President Cyril Ramaphosa says he hopes that monkeypox will spare South Africa in view of the fact that the country is still smarting from the Covid-19 pandemic.
Ramaphosa said this to reporters on Thursday in Pretoria after meeting The Elders, a group of independent global leaders founded by former president Nelson Mandela in 2007.
Reporters had asked him about the risk of the disease – which has been reported in Europe and North America – coming to South Africa.
Ramaphosa replied: “We pray that it does not come our way. And we wish those countries well that are having to deal with monkeypox.”
He added: “We wish them strength. And if we are called upon to give assistance, we will be ready and willing to do so,” he said.

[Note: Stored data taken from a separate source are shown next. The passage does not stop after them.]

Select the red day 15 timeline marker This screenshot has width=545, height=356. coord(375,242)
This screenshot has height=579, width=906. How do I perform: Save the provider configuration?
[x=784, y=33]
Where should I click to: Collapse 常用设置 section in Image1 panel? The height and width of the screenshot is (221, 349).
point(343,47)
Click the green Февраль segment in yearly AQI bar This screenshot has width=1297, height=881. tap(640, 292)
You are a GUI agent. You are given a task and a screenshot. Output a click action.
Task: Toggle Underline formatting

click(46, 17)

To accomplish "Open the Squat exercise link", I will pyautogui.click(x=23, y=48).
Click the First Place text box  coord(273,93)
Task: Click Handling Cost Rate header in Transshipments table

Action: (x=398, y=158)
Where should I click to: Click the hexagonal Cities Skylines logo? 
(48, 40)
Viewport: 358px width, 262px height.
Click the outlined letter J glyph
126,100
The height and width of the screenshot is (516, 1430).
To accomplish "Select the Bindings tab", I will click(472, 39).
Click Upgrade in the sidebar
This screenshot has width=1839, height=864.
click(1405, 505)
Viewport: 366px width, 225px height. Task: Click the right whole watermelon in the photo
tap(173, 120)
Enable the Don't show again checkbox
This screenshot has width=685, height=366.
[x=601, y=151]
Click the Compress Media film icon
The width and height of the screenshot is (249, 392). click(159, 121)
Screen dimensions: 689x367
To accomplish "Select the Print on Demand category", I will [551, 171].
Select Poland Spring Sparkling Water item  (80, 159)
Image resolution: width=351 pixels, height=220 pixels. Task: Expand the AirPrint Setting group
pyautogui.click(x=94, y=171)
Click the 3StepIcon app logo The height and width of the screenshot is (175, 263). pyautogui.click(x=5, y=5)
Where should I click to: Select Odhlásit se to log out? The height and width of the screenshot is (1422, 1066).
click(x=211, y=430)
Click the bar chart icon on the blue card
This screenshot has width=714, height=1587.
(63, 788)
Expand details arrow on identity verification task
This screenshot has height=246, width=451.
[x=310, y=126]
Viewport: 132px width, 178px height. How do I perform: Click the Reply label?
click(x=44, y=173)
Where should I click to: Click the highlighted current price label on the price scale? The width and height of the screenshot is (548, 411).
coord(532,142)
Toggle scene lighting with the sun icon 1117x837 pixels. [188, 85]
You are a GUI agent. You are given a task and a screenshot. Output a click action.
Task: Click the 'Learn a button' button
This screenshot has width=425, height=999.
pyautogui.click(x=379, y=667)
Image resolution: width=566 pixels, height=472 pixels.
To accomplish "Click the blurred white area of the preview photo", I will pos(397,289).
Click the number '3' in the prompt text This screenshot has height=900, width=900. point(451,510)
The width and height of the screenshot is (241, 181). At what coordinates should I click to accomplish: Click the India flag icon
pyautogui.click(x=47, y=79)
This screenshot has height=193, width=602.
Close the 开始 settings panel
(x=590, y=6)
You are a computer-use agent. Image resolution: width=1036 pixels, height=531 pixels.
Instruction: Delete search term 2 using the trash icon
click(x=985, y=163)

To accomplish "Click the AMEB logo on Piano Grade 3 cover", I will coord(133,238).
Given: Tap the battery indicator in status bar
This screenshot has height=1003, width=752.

Chairperson of The Elders and first woman president of Ireland, Mary Robinson bemoaned what Africa had to go through during the Covid-19 pandemic.
Robinson said there had been a shocking lack of equitable access to coronavirus vaccines – and placed the blamed squarely on the West.
The meeting also discussed at length the war in Ukraine, which is having a devastating impact on global food security and fuel prices.
Deputy chair of The Elders and former South African and Mozambican first lady, Graça Machel said just as Africa was able to become self-reliant during the pandemic, it should do so in the face of soaring food prices.
“As Mary would say, we have the land and, in some parts, water. What would impede us (in Africa) now from producing food for ourselves?” Machel said.